Instructions:
- A) Using the Sunday school article below, decide whether each statement agrees with it: (i) the study surveyed more than 1,000 people in their twenties; (ii) those who regularly attended Sunday school were found less likely to leave the church; (iii) Ken Ham founded American Research Group. For each, answer yes or no and quote the deciding words.
- B) Write out the passage of the Sunday school article below, starting at "With surveys showing" and ending at "church reports worldnetdaily.com.".
- C) Summarize the Sunday school article below in two sentences.
*** Text section ***
Fri. Nov 22nd, 2024

Suffering From ‘Sunday School Syndrome’

With surveys showing that more American Christians are becoming biblically illiterate, many proponents of the Sunday school model have argued for a churchwide return to weekly Bible classes—especially for children and youth. Yet a new study by Ken Ham, founder of apologetics ministry Answers in Genesis, indicates that Sunday school may actually lead teens to abandon church reports worldnetdaily.com.

After surveying more than 1,000 twentysomethings on multiple occasions, Ham and American Research Group founder Britt Beemer found that those who had regularly attended Sunday school classes while growing up were more likely to question the authority of Scripture. These 20- to 29-year-olds were also more likely to leave the church, defend the legality of same-sex marriage and abortion, and defend premarital sex.
*** End of Text section ***
*** Data excerpts ***
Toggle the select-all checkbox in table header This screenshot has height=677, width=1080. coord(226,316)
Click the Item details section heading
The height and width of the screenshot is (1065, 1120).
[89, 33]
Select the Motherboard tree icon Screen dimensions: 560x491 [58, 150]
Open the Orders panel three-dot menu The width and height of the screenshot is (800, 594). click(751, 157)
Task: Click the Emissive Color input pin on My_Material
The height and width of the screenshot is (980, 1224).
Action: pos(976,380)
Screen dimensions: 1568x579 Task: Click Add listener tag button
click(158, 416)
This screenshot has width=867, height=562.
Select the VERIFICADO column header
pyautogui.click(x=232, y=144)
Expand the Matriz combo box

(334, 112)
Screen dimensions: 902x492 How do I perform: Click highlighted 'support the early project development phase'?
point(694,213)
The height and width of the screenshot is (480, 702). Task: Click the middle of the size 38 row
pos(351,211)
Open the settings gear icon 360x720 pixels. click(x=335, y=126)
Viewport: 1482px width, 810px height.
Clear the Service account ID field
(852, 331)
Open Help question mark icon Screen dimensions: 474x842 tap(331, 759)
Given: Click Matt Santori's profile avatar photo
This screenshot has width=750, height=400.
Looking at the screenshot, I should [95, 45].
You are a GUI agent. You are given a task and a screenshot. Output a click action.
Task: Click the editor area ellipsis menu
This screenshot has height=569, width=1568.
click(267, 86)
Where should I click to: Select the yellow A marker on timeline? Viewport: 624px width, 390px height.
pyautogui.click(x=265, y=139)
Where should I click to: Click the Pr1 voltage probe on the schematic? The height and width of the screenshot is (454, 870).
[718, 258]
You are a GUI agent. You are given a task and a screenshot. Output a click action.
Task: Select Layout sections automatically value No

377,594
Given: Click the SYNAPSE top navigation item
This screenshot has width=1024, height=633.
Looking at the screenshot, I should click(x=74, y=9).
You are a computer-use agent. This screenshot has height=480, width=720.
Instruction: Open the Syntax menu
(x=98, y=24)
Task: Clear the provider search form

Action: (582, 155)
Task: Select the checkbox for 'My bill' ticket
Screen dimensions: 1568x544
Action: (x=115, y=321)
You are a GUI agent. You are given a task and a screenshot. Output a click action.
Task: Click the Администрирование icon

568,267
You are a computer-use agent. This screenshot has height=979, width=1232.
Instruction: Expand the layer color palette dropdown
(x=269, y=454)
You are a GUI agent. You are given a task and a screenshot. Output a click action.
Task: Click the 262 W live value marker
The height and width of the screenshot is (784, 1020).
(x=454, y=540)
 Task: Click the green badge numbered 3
*** End of Data excerpts ***
Exercise results:
- A)
(i) Yes: "After surveying more than 1,000 twentysomethings on multiple occasions"
(ii) No: "These 20- to 29-year-olds were also more likely to leave the church"
(iii) No: "Ken Ham, founder of apologetics ministry Answers in Genesis" and "American Research Group founder Britt Beemer"

- B)
With surveys showing that more American Christians are becoming biblically illiterate, many proponents of the Sunday school model have argued for a churchwide return to weekly Bible classes—especially for children and youth. Yet a new study by Ken Ham, founder of apologetics ministry Answers in Genesis, indicates that Sunday school may actually lead teens to abandon church reports worldnetdaily.com.

- C) Surveys show that more American Christians are becoming biblically illiterate, and some have called for a return to weekly Bible classes, but a new study by Ken Ham of Answers in Genesis indicates that Sunday school may lead teens to abandon church. Ham and Britt Beemer surveyed more than 1,000 twentysomethings and found that those who regularly attended Sunday school growing up were more likely to question Scripture's authority, leave the church, and defend same-sex marriage, abortion, and premarital sex.